You have two options to run it:

1. Manually install and run the [`aws-cloud-unmap` Python package](https://pypi.org/project/aws-cloud-unmap/)
   ```
   pip3 install aws-cloud-unmap

   aws-cloud-unmap --service-id srv-12345 --service-region us-east-1 --instances-region us-east-1
   ```

2. Use the [Docker image available on Docker hub](https://hub.docker.com/r/spreaker/aws-cloud-unmap/)
   ```
   docker run --env AWS_ACCESS_KEY_ID="id" --env AWS_SECRET_ACCESS_KEY="secret" spreaker/aws-cloud-unmap --service-id srv-12345 --service-region us-east-1 --instances-region us-east-1
   ```


The cli supports the following arguments:

| Argument                                 | Required | Description |
| ---------------------------------------- | -------- | ----------- |
| `--service-id ID`                        | yes      | AWS CloudMap service ID |
| `--service-region REGION`                | yes      | AWS CloudMap service region |
| `--instances-region REGION [REGION ...]` | yes      | AWS regions where EC2 instances should be checked |
| `--frequency N`                          |          | How frequently the service should be reconciled (in seconds). Defaults to `300` sec |
| `--single-run`                           |          | Run a single reconcile and then exit |
| `--enable-prometheus`                    |          | Enable the Prometheus exporter. Disabled by default |
| `--prometheus-host`                      |          | The host at which the Prometheus exporter should listen to. Defaults to `127.0.0.1` |
| `--prometheus-port`                      |          | The port at which the Prometheus exporter should listen to. Defaults to `9100` |
| `--log-level LOG_LEVEL`                  |          | Minimum log level. Accepted values are: `DEBUG`, `INFO`, `WARNING`, `ERROR`, `CRITICAL`. Defaults to `INFO` |


## Exported metrics

The application features an integrated Prometheus exporter.
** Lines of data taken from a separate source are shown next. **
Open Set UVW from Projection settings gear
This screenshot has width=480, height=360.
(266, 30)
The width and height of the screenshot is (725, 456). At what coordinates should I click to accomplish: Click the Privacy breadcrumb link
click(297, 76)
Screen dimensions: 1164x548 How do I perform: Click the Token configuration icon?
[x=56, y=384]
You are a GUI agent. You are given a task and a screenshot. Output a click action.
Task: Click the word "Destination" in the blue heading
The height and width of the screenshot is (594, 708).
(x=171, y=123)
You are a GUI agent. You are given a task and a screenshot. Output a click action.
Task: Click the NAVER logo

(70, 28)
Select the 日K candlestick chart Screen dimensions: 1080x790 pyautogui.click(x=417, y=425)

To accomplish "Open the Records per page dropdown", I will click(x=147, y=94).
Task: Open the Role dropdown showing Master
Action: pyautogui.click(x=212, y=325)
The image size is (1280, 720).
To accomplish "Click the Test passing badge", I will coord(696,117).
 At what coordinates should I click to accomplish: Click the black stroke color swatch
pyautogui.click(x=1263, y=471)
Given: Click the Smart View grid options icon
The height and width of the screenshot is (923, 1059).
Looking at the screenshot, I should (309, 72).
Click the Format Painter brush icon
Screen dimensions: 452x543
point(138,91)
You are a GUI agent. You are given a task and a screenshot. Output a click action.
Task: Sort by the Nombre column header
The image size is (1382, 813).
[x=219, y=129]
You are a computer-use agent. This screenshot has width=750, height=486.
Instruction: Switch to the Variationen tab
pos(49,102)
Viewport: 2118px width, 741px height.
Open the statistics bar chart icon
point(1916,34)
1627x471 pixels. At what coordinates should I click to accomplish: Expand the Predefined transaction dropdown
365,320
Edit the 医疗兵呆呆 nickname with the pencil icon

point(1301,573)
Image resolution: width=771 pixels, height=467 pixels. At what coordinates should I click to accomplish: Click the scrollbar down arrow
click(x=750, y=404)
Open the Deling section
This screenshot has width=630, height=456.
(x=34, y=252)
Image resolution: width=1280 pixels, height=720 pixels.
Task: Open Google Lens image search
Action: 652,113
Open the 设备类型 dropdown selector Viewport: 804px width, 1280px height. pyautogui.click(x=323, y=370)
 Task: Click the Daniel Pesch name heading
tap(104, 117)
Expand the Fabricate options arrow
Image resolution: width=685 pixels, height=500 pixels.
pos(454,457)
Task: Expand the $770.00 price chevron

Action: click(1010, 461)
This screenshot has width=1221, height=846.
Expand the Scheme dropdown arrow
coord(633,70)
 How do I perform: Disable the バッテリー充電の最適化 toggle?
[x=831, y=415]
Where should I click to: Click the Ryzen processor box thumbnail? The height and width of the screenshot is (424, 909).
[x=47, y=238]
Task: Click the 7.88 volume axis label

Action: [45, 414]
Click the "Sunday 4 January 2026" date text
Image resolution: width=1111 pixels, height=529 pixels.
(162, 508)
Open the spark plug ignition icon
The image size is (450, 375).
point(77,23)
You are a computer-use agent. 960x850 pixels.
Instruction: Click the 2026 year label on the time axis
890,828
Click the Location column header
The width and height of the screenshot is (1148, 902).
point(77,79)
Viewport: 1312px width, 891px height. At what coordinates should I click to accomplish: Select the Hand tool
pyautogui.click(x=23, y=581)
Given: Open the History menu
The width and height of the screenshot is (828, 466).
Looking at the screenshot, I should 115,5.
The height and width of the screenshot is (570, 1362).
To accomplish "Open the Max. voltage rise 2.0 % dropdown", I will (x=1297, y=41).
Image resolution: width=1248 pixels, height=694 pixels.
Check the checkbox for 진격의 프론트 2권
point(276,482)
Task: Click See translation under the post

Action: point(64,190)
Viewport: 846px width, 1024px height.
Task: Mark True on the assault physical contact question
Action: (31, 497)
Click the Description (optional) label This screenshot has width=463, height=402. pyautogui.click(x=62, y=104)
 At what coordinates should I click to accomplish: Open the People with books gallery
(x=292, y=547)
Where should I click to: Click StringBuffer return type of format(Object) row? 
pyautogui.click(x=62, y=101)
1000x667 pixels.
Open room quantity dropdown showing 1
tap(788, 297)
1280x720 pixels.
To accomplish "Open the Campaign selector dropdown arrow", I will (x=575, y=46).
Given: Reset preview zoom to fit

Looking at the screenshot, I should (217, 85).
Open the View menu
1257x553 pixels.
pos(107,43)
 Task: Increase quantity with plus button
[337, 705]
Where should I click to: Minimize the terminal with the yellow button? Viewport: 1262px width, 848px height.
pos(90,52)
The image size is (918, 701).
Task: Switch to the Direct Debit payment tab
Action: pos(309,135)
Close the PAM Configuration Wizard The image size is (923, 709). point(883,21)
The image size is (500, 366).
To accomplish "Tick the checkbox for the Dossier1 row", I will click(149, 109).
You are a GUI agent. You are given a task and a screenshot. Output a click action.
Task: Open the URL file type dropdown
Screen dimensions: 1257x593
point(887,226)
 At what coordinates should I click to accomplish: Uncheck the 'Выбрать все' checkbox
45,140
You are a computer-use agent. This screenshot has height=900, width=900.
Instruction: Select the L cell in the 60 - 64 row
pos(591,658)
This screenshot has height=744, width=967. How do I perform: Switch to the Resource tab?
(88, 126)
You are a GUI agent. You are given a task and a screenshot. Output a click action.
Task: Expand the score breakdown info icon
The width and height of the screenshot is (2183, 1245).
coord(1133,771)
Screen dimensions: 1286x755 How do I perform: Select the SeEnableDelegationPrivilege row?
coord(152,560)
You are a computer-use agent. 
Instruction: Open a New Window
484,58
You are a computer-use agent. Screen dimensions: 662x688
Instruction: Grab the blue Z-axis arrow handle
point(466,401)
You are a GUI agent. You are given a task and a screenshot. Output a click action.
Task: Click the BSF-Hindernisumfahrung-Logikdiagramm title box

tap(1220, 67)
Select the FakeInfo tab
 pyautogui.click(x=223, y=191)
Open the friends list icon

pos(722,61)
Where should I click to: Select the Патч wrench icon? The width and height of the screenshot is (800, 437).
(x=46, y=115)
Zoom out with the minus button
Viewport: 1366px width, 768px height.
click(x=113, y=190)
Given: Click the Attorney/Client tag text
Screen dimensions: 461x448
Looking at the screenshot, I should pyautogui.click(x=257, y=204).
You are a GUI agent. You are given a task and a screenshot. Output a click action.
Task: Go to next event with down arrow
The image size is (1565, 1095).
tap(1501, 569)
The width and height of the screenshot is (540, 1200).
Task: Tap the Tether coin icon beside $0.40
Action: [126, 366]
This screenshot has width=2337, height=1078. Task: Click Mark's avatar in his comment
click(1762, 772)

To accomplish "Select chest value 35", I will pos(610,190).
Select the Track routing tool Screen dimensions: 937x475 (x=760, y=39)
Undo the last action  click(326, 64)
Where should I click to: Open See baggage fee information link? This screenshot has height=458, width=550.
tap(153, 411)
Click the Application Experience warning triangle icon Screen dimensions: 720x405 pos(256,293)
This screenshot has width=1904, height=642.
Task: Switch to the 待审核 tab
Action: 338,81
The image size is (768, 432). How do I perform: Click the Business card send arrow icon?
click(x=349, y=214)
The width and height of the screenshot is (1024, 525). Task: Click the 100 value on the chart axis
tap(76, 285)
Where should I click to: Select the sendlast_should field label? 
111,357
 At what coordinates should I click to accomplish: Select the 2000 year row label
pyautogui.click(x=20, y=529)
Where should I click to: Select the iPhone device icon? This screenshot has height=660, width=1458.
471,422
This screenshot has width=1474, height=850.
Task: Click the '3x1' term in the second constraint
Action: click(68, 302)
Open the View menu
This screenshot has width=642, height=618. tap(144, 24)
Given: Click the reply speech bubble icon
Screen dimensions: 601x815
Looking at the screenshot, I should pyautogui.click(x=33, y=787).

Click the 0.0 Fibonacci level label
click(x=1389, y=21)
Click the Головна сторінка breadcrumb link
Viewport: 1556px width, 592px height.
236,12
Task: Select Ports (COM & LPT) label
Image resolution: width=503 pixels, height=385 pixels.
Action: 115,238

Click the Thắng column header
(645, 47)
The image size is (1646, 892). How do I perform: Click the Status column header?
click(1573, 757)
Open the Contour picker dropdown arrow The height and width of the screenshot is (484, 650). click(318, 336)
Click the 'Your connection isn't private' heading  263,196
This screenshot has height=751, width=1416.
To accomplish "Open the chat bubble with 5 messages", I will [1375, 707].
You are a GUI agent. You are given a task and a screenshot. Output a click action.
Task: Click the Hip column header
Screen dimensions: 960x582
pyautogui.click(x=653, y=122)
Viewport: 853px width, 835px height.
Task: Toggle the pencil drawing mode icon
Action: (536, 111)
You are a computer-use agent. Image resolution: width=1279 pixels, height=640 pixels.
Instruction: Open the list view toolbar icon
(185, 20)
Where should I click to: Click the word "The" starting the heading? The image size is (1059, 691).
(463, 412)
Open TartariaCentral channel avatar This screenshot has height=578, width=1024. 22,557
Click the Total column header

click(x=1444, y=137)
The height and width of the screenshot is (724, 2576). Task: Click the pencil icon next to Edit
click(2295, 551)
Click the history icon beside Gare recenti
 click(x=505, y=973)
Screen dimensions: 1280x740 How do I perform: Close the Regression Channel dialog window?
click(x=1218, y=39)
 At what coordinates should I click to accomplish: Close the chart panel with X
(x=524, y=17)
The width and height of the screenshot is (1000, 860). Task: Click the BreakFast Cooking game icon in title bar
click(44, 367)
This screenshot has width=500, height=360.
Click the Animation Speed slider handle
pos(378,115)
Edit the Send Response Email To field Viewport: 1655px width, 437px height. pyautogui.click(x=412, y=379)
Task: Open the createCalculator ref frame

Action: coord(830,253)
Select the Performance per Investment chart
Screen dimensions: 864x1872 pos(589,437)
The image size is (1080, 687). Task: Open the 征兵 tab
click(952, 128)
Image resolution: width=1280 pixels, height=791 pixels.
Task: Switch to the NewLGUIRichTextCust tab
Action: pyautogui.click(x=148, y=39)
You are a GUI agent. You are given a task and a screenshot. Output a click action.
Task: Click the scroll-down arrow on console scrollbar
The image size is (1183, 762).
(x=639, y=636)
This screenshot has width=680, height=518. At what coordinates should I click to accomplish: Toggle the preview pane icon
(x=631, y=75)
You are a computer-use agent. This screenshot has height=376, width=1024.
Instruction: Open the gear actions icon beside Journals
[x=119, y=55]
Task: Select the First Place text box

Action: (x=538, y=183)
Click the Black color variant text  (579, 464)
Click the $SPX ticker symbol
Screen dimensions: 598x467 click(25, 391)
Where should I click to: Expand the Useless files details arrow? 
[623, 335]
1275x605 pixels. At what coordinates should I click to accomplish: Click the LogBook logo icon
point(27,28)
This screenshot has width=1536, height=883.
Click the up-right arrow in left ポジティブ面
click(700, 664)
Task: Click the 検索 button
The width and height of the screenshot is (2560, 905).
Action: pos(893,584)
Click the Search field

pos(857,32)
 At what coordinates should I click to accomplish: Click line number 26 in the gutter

The following metrics are exported:

| Metric name                                                | Labels       | Description |
| ---------------------------------------------------------- | ------------ | ----------- |
| `aws_cloud_unmap_up`                                       | `service_id` | Always `1`: can be used to check if it's running |
| `aws_cloud_unmap_last_reconcile_success_timestamp_seconds` | `service_id` | The timestamp (in seconds) of the last successful reconciliation |


## Required IAM privileges

In order to successfully run, this application requires the following IAM privileges:

```
{
  "Version": "2012-10-17",
  "Statement": [
    {
      "Sid":      "DescribeEC2Instances",
      "Effect":   "Allow",
      "Action":   [ "ec2:DescribeInstances" ],
      "Resource": "*"
    },{
      "Sid":      "ListAndDeregisterServiceInstances",
      "Effect":   "Allow",
      "Action":   [
        "servicediscovery:ListInstances",
        "servicediscovery:DeregisterInstance",
        "route53:GetHealthCheck",
        "route53:DeleteHealthCheck",
        "route53:UpdateHealthCheck"
      ],
      "Resource": "*"
    },{
      "Sid":      "UpdateDnsWhileDeregisteringServiceInstances",
      "Effect":   "Allow",
      "Action":   [ "route53:ChangeResourceRecordSets" ],
      "Resource": [
        "ARN-OF-YOUR-ROUTE53-HOSTEDZONE"
      ]
    }
  ]
}
```


## Development

Run the development environment:

```
docker-compose build dev && docker-compose run --rm dev
```

Run tests in the dev environment:

```
python3 -m unittest
```


## License

This software is released under the [MIT license](LICENSE.txt).